- What the exercise asks
From the entries below, copy exactly the lines from the one that contains "Click the locate pin icon" through the one that contains "Screen dimensions: 1512x790", both included, and only those.

- Recorded data
--- START ---
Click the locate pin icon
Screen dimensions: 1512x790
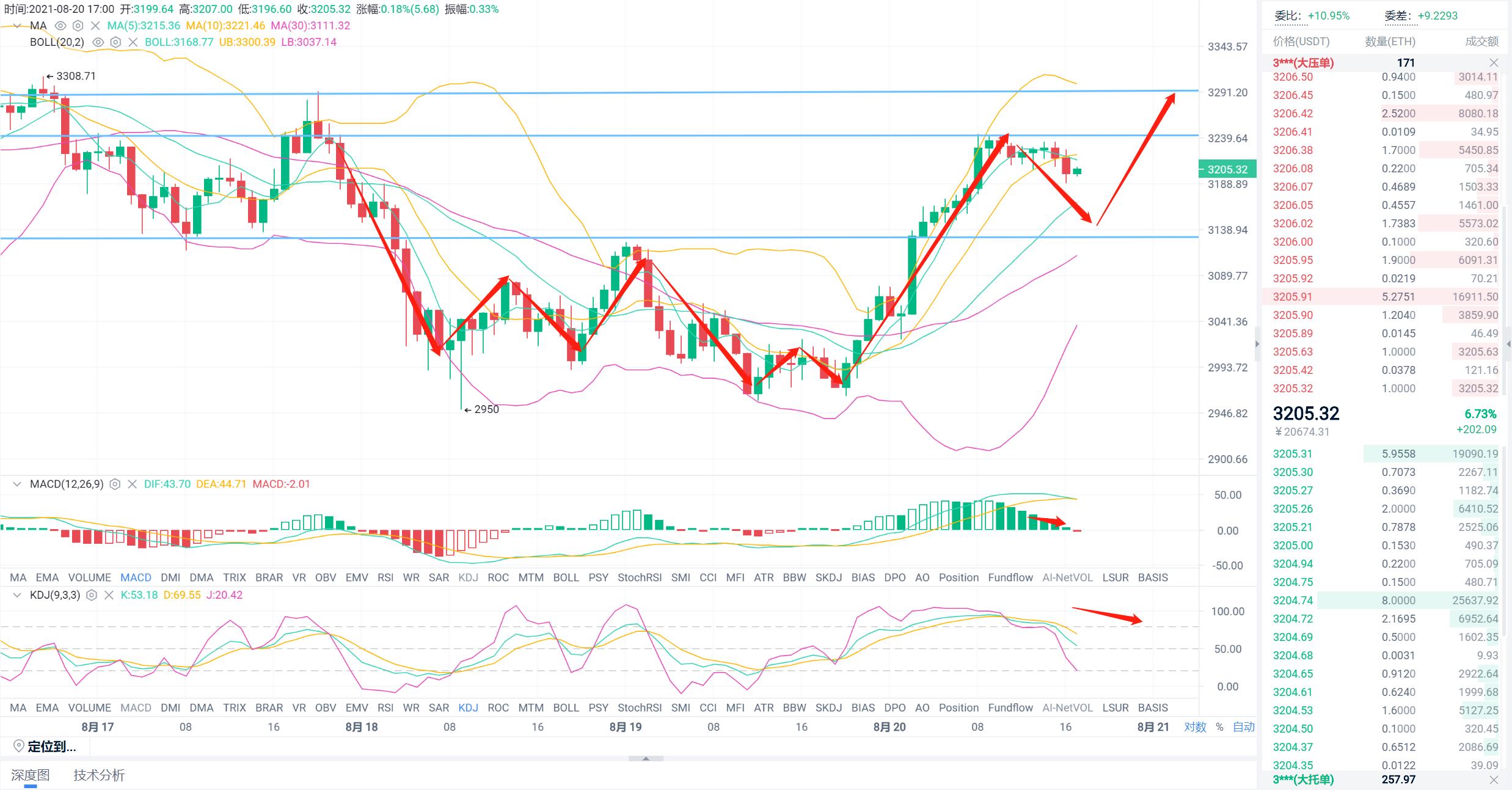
--- END ---
--- START ---
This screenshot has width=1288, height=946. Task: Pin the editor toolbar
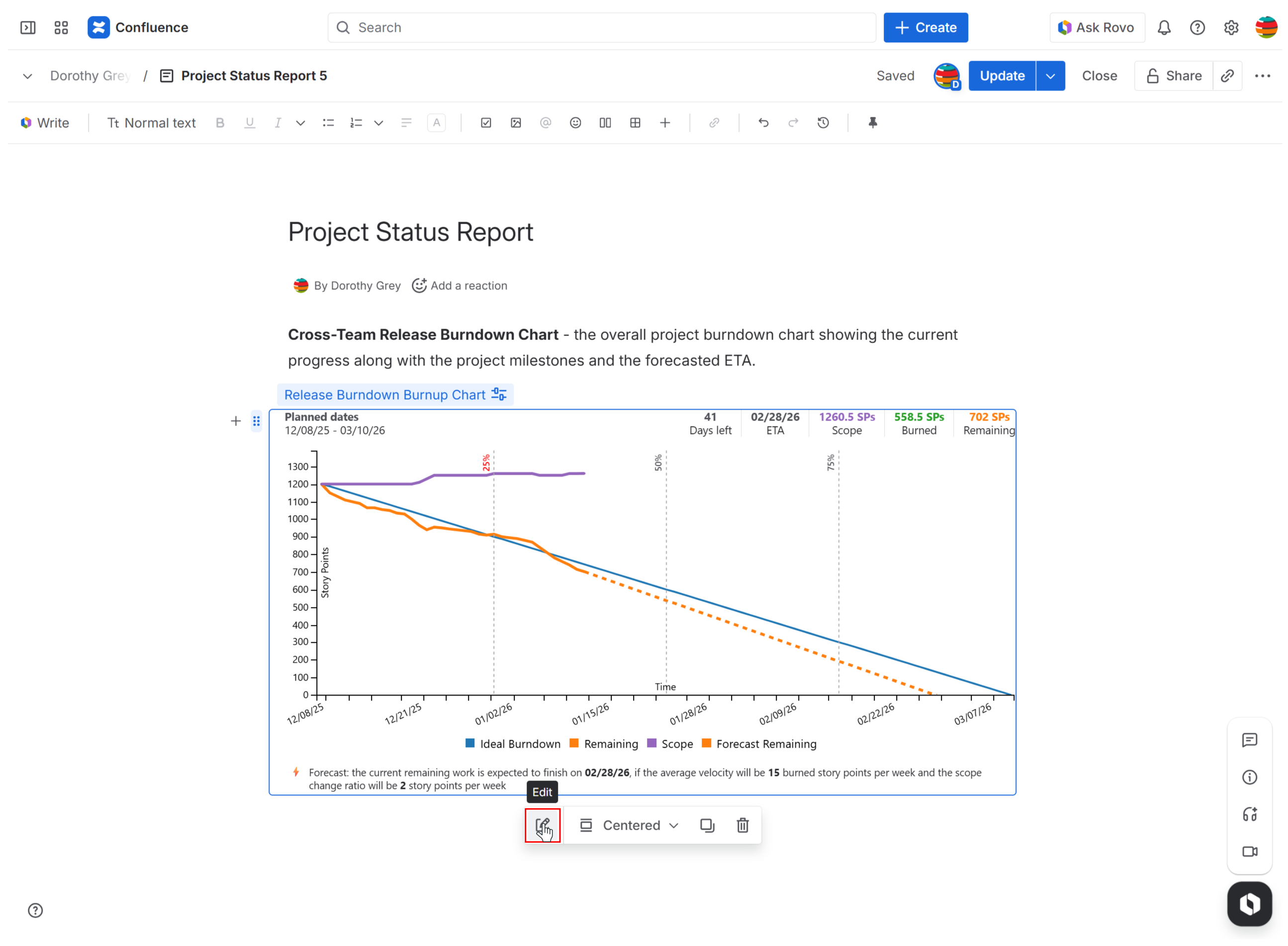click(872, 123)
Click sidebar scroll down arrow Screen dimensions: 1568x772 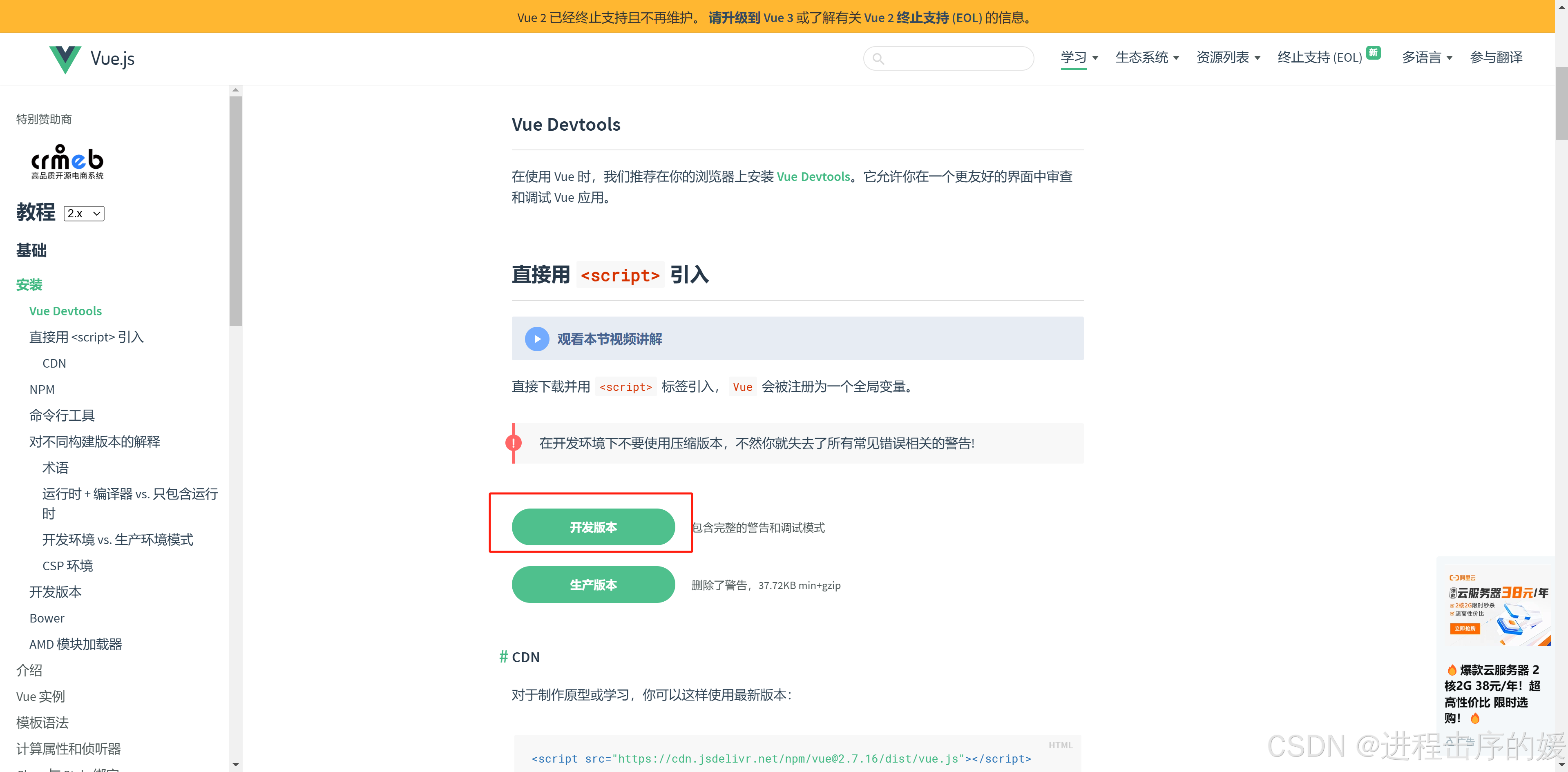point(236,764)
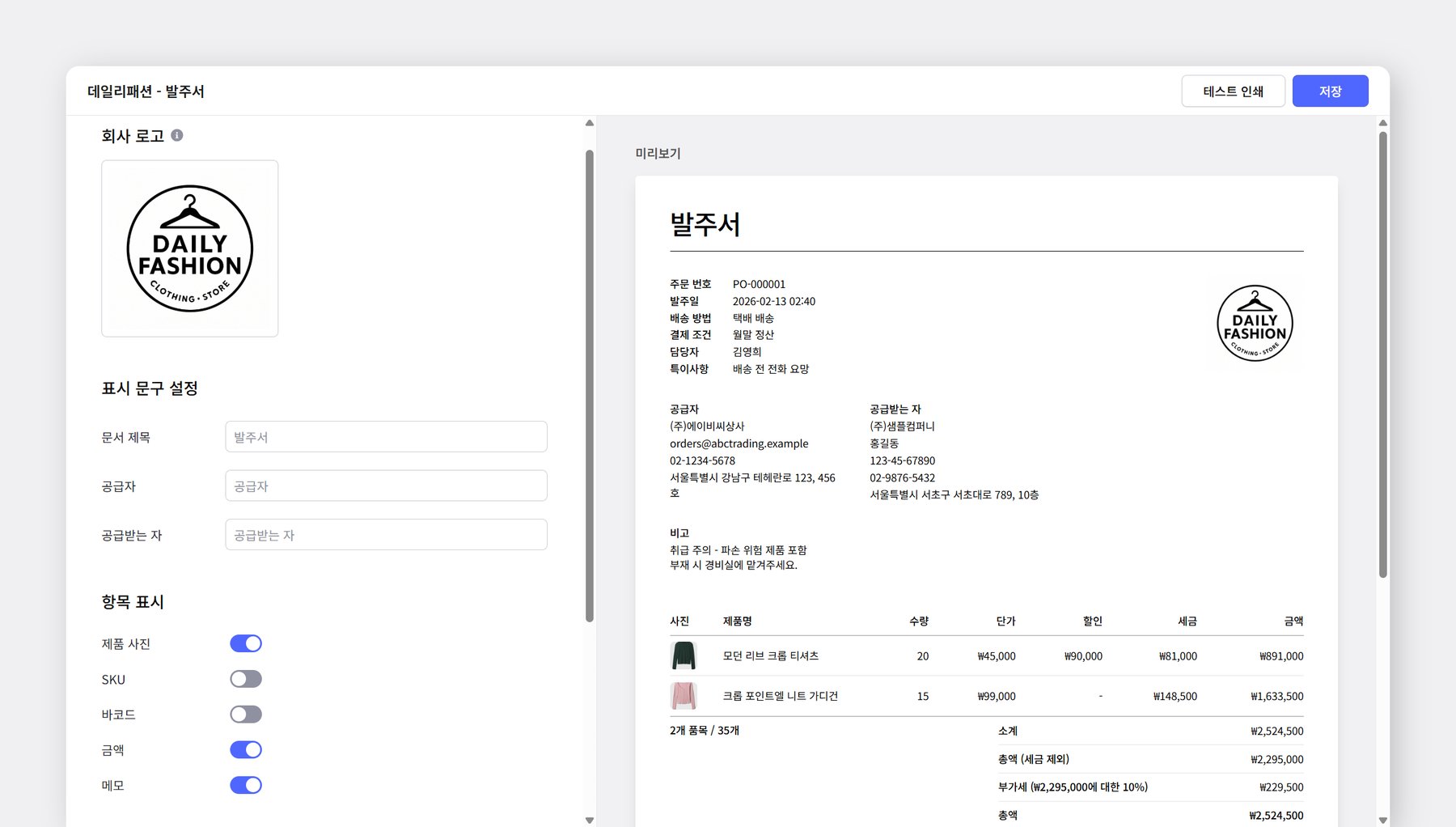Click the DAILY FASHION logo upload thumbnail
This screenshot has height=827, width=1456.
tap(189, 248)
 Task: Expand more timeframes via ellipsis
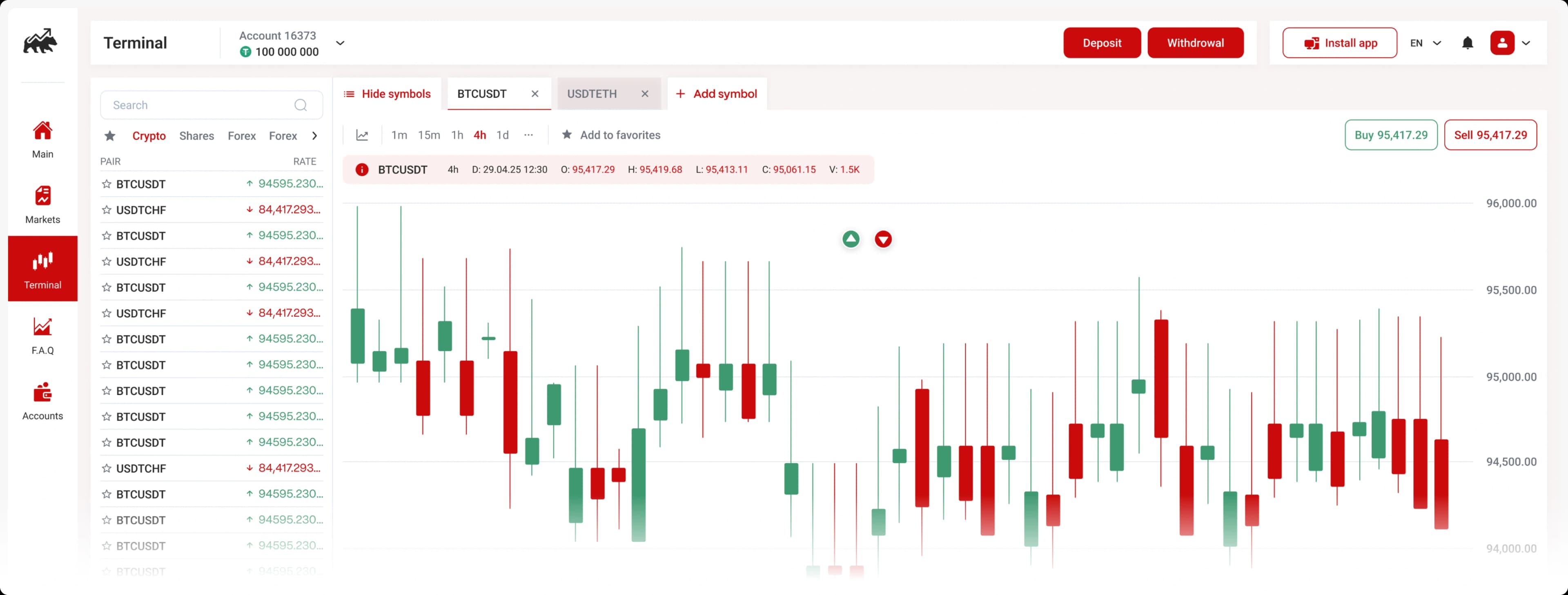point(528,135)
--- END ---
- Task solution
Click the locate pin icon
Screen dimensions: 1512x790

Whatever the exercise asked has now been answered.